Nik Wallenda walks over Niagara Falls on a tightrope in Niagara Falls, Ontario, on Friday, June 15, 2012.

A daredevil will take the art of tightrope walking to new heights when he attempts to cross the Little Colorado River Gorge near the Grand Canyon on Sunday.

Nik Wallenda will try to walk a two-inch-thick cable suspended 1,500 feet above the river – higher than the Empire State building. The fearless 34-year-old has been training at Nathan Benderson Park in Sarasota, Florida, in the two weeks leading up to what he calls his “dream.” The Discovery Channel’s live broadcast will begin at 8 p.m Eastern Time. Wallenda estimates that it will take about half an hour to traverse the gorge, which is about a third of a mile wide at the point where he will make his crossing.

(MORE: Daredevil Nik Wallenda Successfully Crosses Niagara Falls on a Tightrope)

Wallenda made history when he became the first person to walk across Niagara Falls on Jun. 15, 2012, in front of an estimated 112,000 onlookers. The successful crossing also marked his seventh world record; he set a Guinness World Record for the highest and longest bicycle trek across a tightrope (235 feet) in Newark, New Jersey, which the Today Show broadcasted live on Oct. 15, 2008. Back in February 2001, he was part of the highest eight-person pyramid, which was assembled on a wire suspended 25 feet in the air in Sarasota, Florida.

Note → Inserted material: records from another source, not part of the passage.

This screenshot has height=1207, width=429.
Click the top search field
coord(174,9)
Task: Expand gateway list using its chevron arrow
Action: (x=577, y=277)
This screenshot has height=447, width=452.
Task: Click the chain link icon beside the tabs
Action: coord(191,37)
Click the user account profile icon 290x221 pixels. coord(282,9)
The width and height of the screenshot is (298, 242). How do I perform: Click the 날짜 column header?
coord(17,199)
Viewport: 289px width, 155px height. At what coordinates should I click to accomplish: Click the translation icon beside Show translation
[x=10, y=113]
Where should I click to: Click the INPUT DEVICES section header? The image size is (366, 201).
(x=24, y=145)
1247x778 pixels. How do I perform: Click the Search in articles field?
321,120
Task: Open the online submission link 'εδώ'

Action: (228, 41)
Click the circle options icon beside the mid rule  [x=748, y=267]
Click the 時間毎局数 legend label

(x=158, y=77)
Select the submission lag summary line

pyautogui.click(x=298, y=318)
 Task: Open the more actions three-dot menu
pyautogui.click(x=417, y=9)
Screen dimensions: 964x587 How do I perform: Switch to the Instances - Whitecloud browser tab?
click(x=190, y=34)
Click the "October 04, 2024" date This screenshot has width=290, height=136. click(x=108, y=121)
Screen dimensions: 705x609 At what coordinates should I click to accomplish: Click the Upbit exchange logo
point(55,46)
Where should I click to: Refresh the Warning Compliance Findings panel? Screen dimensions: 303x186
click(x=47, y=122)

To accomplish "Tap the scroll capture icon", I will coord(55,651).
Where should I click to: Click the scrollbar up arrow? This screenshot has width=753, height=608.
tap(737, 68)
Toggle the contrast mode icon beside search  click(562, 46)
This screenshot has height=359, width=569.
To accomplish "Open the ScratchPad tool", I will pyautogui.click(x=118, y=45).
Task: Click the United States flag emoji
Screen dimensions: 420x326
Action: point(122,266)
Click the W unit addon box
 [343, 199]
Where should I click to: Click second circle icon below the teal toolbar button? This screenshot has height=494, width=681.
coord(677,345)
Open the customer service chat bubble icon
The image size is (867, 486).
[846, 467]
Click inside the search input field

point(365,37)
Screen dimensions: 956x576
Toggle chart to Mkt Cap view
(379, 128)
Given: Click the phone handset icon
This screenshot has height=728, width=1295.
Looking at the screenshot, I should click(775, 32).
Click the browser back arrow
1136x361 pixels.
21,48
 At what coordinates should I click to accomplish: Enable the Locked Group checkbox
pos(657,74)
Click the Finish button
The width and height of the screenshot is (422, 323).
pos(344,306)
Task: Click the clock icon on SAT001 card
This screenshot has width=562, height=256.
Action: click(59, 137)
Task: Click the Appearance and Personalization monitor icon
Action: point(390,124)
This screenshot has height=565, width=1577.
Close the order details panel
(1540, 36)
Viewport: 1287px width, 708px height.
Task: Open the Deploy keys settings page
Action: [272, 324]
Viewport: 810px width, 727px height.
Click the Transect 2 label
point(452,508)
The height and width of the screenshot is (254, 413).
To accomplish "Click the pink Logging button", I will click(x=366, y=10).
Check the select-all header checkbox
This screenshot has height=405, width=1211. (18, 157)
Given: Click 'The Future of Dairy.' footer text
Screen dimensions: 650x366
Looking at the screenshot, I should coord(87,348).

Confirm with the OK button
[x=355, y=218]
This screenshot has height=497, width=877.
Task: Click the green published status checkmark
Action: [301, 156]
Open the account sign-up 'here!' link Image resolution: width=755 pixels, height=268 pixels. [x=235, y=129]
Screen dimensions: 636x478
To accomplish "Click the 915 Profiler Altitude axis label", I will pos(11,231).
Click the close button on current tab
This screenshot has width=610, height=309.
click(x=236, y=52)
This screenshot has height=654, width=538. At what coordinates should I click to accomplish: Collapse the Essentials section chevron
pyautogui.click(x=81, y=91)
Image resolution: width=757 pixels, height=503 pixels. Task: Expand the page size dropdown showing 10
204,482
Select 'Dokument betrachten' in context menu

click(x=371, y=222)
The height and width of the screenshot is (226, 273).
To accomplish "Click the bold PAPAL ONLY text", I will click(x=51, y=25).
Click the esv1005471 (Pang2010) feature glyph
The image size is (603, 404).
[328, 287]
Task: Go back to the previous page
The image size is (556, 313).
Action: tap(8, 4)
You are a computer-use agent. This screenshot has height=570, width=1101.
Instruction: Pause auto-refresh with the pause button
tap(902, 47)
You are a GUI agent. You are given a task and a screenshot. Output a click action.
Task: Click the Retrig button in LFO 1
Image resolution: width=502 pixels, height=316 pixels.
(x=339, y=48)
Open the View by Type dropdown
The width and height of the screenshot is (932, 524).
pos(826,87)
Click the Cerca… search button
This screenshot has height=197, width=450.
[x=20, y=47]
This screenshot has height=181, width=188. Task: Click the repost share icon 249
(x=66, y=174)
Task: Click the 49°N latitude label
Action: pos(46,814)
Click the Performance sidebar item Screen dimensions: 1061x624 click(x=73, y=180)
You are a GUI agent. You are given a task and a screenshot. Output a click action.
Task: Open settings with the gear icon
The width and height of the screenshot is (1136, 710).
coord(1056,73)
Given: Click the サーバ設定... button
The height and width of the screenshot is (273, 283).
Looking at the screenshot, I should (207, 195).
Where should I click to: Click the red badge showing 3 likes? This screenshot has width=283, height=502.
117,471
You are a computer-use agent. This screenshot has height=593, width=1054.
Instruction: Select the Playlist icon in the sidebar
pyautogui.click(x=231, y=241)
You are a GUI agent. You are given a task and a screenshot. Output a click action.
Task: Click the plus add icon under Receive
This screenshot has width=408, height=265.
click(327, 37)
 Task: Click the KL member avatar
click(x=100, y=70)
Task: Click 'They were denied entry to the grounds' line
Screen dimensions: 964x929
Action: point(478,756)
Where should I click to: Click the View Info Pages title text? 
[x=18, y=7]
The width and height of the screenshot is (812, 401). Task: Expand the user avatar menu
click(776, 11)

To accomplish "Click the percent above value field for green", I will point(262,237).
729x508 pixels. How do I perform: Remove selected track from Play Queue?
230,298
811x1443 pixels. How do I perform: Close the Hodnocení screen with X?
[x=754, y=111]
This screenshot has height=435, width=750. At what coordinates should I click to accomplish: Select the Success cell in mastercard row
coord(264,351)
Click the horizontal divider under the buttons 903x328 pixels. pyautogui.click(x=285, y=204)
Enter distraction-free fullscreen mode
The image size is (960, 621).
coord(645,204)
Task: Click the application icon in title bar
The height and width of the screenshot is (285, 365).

Like all of Nik’s ventures, this weekend’s Colorado River feat is in honor of his great-grandfather Karl Wallenda, a legendary stuntsman best-known for creating the seven-person chair pyramid on a wire 35-feet above the ground in 1947. In 1978, he fell to his death while attempting to cross the two towers of the Conrad San Juan Condado Plaza in San Juan, Puerto Rico:

To finish what his great-grandfather started, Wallenda successfully completed the same stunt with his mother on Jun. 4, 2011. “I don’t do anything to outshine him; I do everything to shine light on him,” Wallenda told Sarasota Magazine earlier this month

(WATCH: Death-Defying Daredevil Performs Stunts from Towering China Bridge)

Nik, who has been tightrope walking since age 2, is a seventh-generation Wallenda, a family known collectively as the Flying Wallendas or the Great Wallendas. His mother designs the costumes and shoes he wears on these courageous acts, his uncles have made the tightrope, and his father guides him via an earpiece during the event, he told Today. His wife of 14 years, Erendira, gets it, because she comes from eight generations of circus and flying trapeze performers – the third oldest circus family in Australia. In 1999, he got down on one knee on a high wire 30 feet above ground in Montreal, Canada and proposed to her in front of 18,000 spectators. The couple has three children, Yanni, Amadaos and Evita.

Other high-profile tightrope walkers include Philippe Petit, who walked a wire strung between the two World Trade Center towers on August 7, 1974, and was the subject of an Academy Award-winning documentary Man on Wire. Juan Pedro Carrillo holds the record for most consecutive slips with a rope on a high wire (1,323), while Maimaitiaili Abula set the record for most 360-degree turns in two minutes on a tightrope (41), according to the Guinness World Records.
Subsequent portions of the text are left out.